When considering food safety, it’s typical to begin with sanitation, cross-contamination, equipment, hygiene and any number of other aspects. It’s easy to forget the important role packaging plays in keeping your food products as safe as possible.

Meat department precautions

Crown Poly is a Huntington Park, California-based global plastic manufacturing company that supplies the supermarket industry. The company offers a number of instore packaging options designed to make the perimeter experience safer for all involved. 

Among these is the Carniceria Meat Bag from Pull-n-Pack. The bags come in a traditional red tint, a way to differentiate from other packaging throughout the fresh perimeter, and include safe handling instructions in black print, in both English and Spanish.

In addition, a stretchy linear low-density material prevents bones from ripping the bag while a star-sealed bottom won’t leak or tear, according to the company. The bags are also FDA approved for safe and sanitary food handling.

Safe snacking

With the rise of snacking comes a growing range of ready-to-eat meats often combined with cheeses, crackers, nuts, fruits, chocolate pieces or even a hard-boiled egg. These are all packaged in multi-compartment, single-serve snack packs.

Consumers can often forget that these are highly perishable products and cannot be treated like other, more shelf stable, snacks.

Suppliers have turned to preservatives, bioprotection cultures and more to ensure the perishable snacks stay safe in the packaging. 

Organic acid salts are some of the most effective antimicrobial agents used in meat and poultry products. They are basically organic acids, such as propionic acid, acetic acid and citric acid, buffered, also known as neutralized, with a conjugate base. 

Bioprotection cultures are particularly useful in fermented ready-to-eat meats, including sausages and charcuterie. Bioprotection is a natural way to inhibit spoilage and protect against harmful contamination in food. It refers to the use of safe bacteria, mainly lactic acid bacteria, selected from the natural microflora of food. These good bacteria reduce the acidity of meat, which in turn inhibits bad bacteria from growing.

Some manufacturers have started using high-pressure pasteurization as an intervention step. It is very effective and offers a very clean label. The concern with using this method alone is that it leaves the meat unprotected once the package is opened, as when the meat is assembled into snack packs.

For some on-the-go snacks, resealability is all that is necessary. Resealability continues to expand the possibilities of on-the-go snacking. Combination snacks, for example, can offer meats, cheeses, fruits, vegetables, etc. in containers that can be closed and finished at a different time without spoilage.

Delivery needs

With more and more consumers choosing delivery for their supermarket foods — both fresh and prepared — retailers must take extra precaution when choosing packaging. 

The packaging they choose must be able to not only withstand transportation, but it must be tamper-evident.

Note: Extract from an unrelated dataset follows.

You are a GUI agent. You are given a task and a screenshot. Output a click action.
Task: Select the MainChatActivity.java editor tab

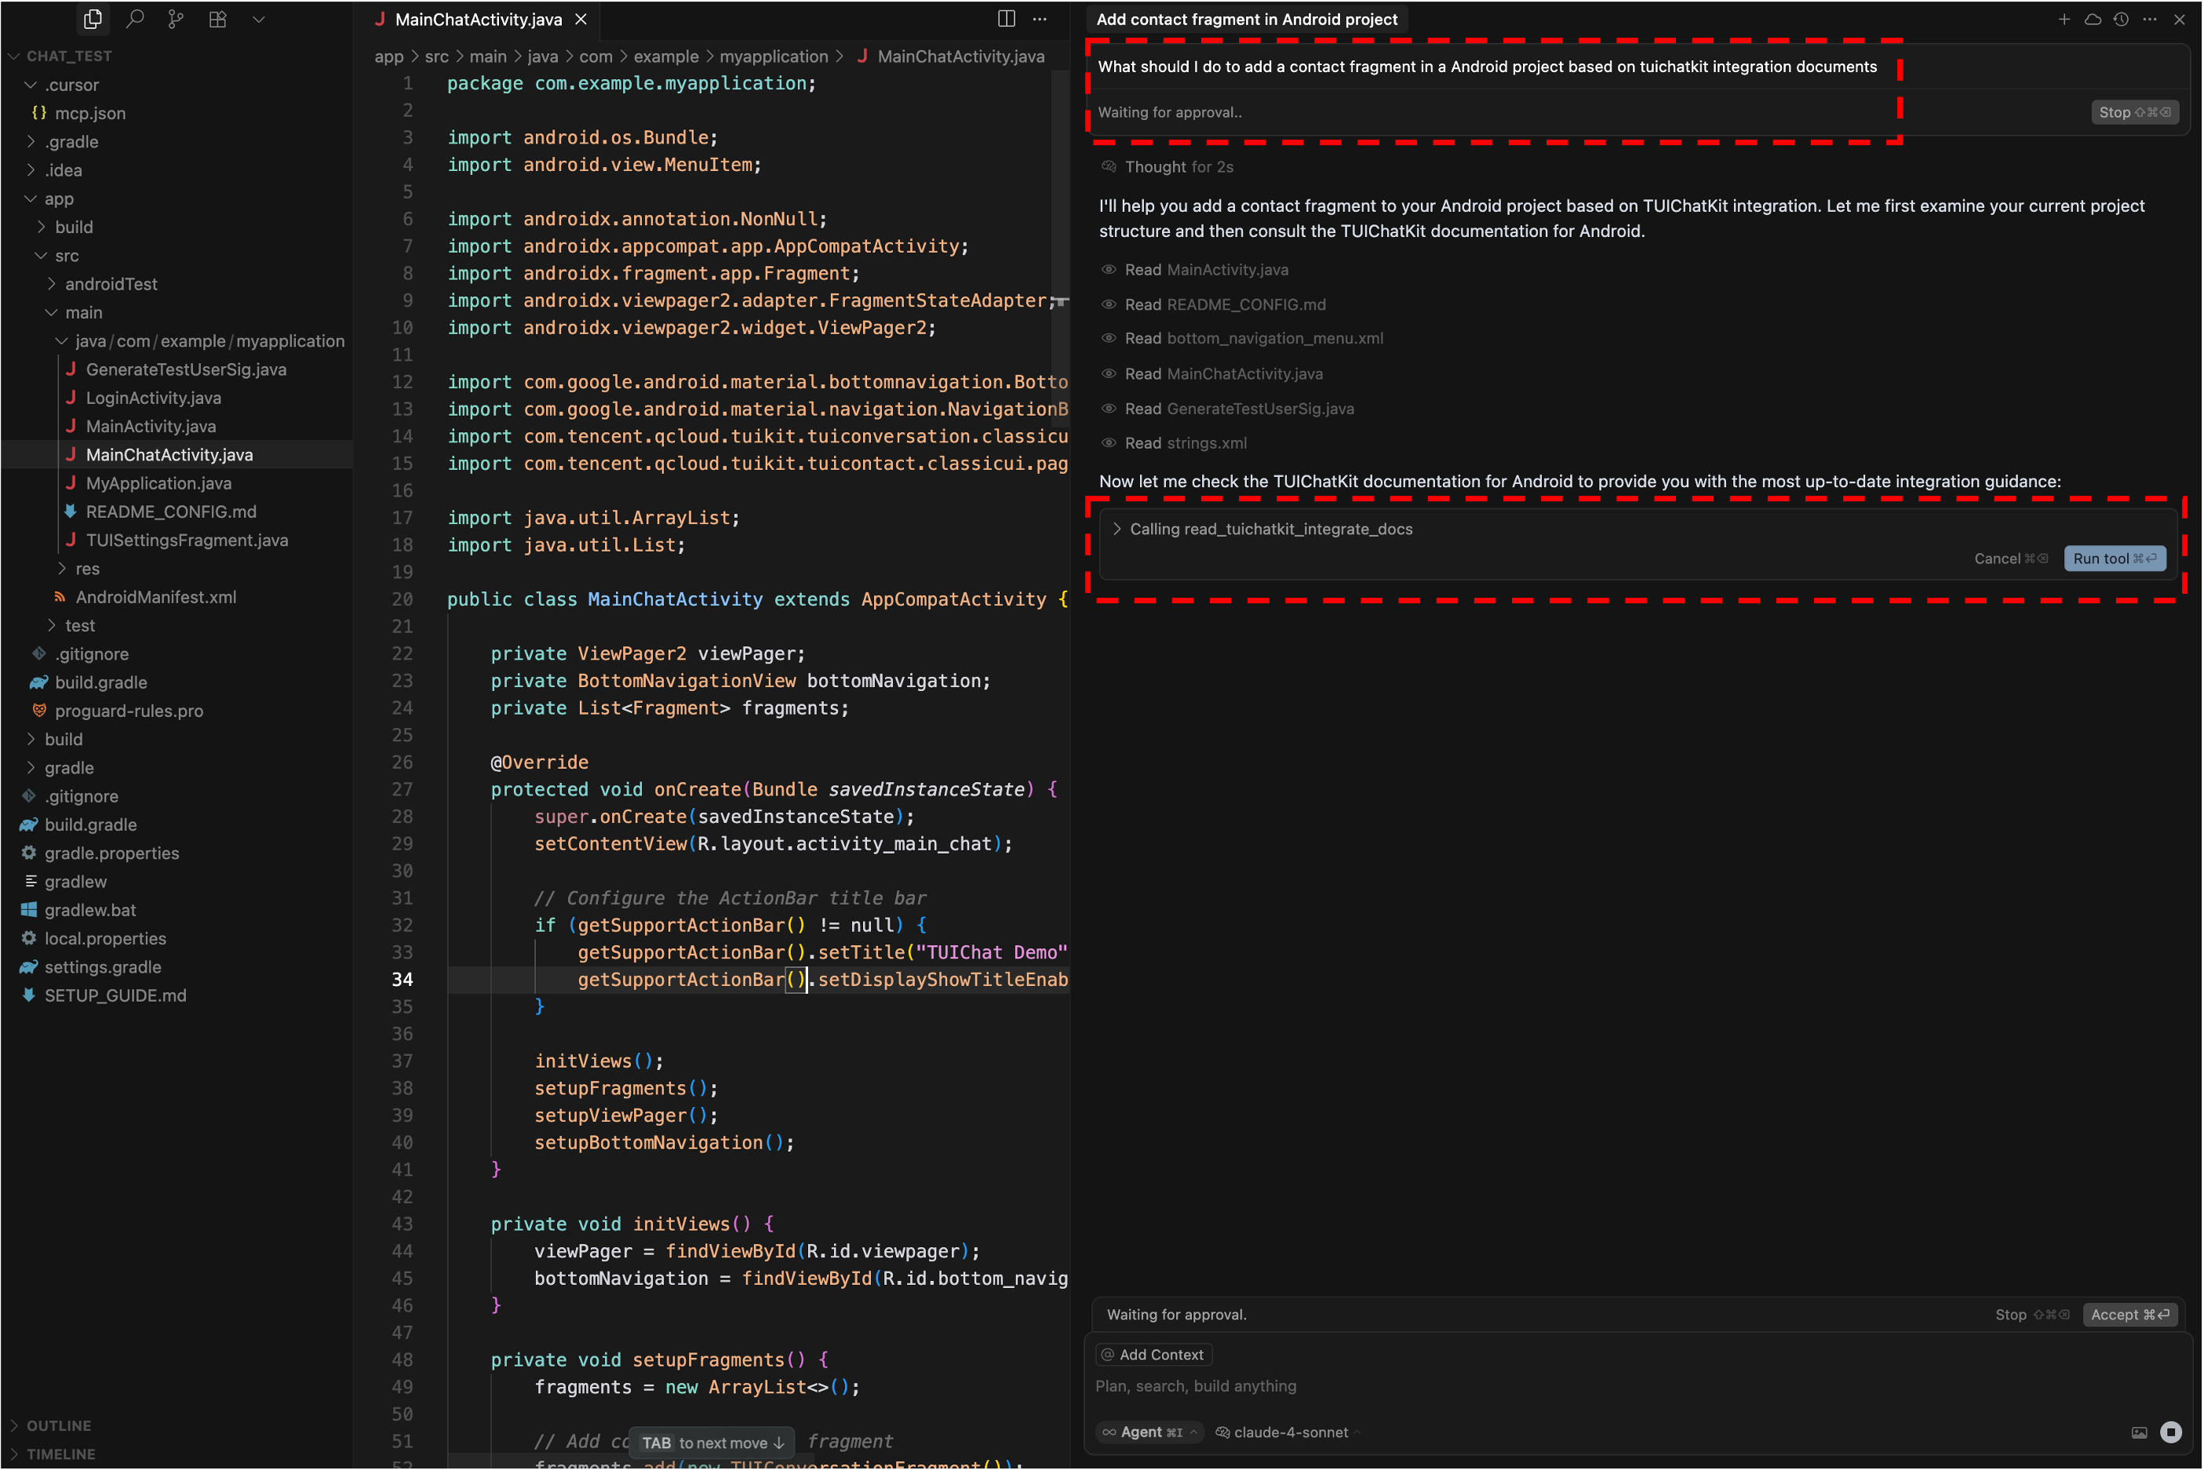click(x=478, y=19)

“Relative to the food delivery service, some reports are saying that approximately 25% of food deliveries have been compromised when the driver decided to take a taste,” says Cindy Blish, Inline Plastics. “That is, of all the drivers quizzed, 25% admitted to tampering.”

Those statistics come from a study by US Foods that says the average person has two food delivery apps and uses them at least three times per month. That study says that 28% of drivers admit to having taken food from an order and that more than half of drivers say they’re tempted by the smell of the food they deliver. Furthermore, 85% of customers say they want restaurants and retailers to use tamper-evident labels to address the issue.

That obviously throws up a gargantuan red flag when it comes to food safety.

“Needless to say, tamper-resistant or tamper evident packaging like the very well recognized Safe-T-Fresh brand would become a necessity,” Blish says. “Not only is the packaging rigid and tamper evident, it is also leak resistant – making it easier for the product to be delivered without spills and other messes.”

Anchor Packaging, Ballwin, Missouri, helps retailers keep their deliveries safe with the new Crisp Food Technologies Containers. An exclusive convection cross-flow technology is designed to relieve moisture and condensation while also maintaining product temperature. The company says the design of the packaging system retains internal temperatures better than other market-leading rigid containers currently used for fried foods. The line is also designed to withstand temperatures up to 230 degrees when placed in warming displays.